The father of Rita's child, Greg, has frequented 144 South Division for over a year, requesting medical help, making long distance phone calls, and translating for Rita whenever she has any questions. Rita has been staying in the Women's Drop-In shelter, while Greg has been in a recovery house for men. I have never seen him smile, especially not today, when he escorted Rita, considerably further along than she was last time I saw her. I was happy to see Rita, but her silent smile seemed to mock the gravity of the situation, as Greg's straight face mirrored it--Rita had nowhere to go--she has no Social Security number.

Greg called the DHS about a month ago, when their options seemed to be pretty slim as to how they would care for their child when it was born. They filled out all of the applications for State Emergency Relief, but were turned down because the blank next to the prompt "SS#" had not been filled. They then called the Salvation Army, who informed Rita that if she had no income, they could not find a place for her to stay. They didn't even know about her Social Security Number.

Greg and Rita are left to beg agencies and churches to help them, somehow, to have a place for their child--putting aside any thought of the joy of pregnancy, or the excitement of starting a new family.

While Greg bangs the phone against his forehead, Rita just smiles; perhaps she can see past the situation, and can only feel the joy of life inside of her... or perhaps she knows exactly what is going on, but she only knows how to smile.

07 May 2009

Life and Death in the Men's Bathroom

On Tuesday, my supervisor walked into my office while I was meeting someone and asked me to follow her out into the hall.

"There is someone dying in the men's bathroom," she said, "I thought you might like to know."

There have been a number of dramatic death imitations in the past year (Robert slumped to the floor after repeatedly calling me a son of a bitch when I told him that we would not call 9-1-1 for him because there was nothing at all wrong with him (luckily, we have a previous paramedic on staff). He eventually got up and took the stairs out... "You sonofabitch!").
Because of this, I wasn't sure right away whether or not the situation was of an actual death.

You would think that I would be able to tell by my surroundings, right? By the behaviour of others on the floor, or the mood, or the feeling in the room, hushed whispers, somber faces, etc. etc.

But I couldn't. In fact, all of the surrounding evidence pointed to another theatrical display of false symptoms. Men were still going in and out of the bathroom, washing their hands, and glancing over the shoulder at the gentleman on the floor, in cardiac arrest. Another came around the corner to check and see if he was naked or not. He was not. It was a fully-clothed Joe, face blue, not responding, with a crack pipe to his left and a roach clip around his neck.

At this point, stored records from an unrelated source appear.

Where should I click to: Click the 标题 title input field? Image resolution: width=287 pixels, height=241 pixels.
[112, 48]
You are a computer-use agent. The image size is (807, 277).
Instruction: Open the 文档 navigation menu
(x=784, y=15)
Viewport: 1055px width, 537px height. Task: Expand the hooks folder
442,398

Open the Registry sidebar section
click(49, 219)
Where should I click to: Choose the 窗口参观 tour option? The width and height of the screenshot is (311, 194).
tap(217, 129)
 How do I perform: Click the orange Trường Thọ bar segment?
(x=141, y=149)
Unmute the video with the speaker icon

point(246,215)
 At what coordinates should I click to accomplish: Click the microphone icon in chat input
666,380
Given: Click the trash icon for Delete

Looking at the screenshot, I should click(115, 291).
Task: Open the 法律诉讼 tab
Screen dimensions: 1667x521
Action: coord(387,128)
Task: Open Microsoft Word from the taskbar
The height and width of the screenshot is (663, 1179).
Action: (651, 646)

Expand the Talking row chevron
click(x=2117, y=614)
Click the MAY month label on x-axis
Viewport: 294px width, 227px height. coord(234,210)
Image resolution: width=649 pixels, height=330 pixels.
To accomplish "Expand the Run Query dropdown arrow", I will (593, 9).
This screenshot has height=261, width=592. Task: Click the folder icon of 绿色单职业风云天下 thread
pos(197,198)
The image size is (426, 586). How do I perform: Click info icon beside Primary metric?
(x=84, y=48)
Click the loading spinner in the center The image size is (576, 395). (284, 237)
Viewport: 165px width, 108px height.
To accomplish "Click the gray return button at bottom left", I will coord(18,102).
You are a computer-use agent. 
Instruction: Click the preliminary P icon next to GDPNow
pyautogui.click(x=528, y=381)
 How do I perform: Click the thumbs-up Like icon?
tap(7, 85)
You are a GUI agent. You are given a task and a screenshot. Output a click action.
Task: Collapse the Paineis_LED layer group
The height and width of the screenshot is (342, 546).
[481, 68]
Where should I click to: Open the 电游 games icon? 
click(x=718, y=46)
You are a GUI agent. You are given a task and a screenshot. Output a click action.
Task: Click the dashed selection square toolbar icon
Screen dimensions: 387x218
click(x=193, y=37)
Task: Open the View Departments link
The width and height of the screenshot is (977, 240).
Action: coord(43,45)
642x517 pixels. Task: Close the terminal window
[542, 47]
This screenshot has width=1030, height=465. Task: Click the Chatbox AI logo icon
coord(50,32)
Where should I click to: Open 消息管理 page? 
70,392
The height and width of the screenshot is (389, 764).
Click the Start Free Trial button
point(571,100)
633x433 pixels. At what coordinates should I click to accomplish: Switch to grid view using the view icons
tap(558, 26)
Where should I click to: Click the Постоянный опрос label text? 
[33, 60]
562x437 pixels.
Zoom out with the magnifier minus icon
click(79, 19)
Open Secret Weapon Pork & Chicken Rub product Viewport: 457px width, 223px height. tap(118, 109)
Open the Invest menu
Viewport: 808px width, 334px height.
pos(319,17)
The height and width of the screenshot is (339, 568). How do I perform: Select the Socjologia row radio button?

We kicked everyone off the floor, thinking that this might be the best way to preserve Joe's dignity and privacy since none of our verbal reprimands seemed to help. Some refused to leave "My laundry is done drying" and some complained "How will I do my chore?" They finally retreated as the paramedics arrived.

The only other times I have witnessed possibly the last minutes of someone's life were at the beach when I was in my younger teens, and a man drowned in Lake Michigan. I watched as they dragged his body from the water, and I swear the entire beach was still. I had always thought that the frailty of humanity was a significant to others as it was to me.

But living in the streets must be different, though I can't describe it, because things happen. People come, and people go, and people overdose, and others are jumped, and there's too much danger everywhere to be shocked by death. You have to live, instead.

As the staff prayed for Joe, we heard him revived by the Narcon he was given by the medics. They carried him out to the ambulance as we, as a staff, felt relief. I have to wonder whether or not Joe was also relieved.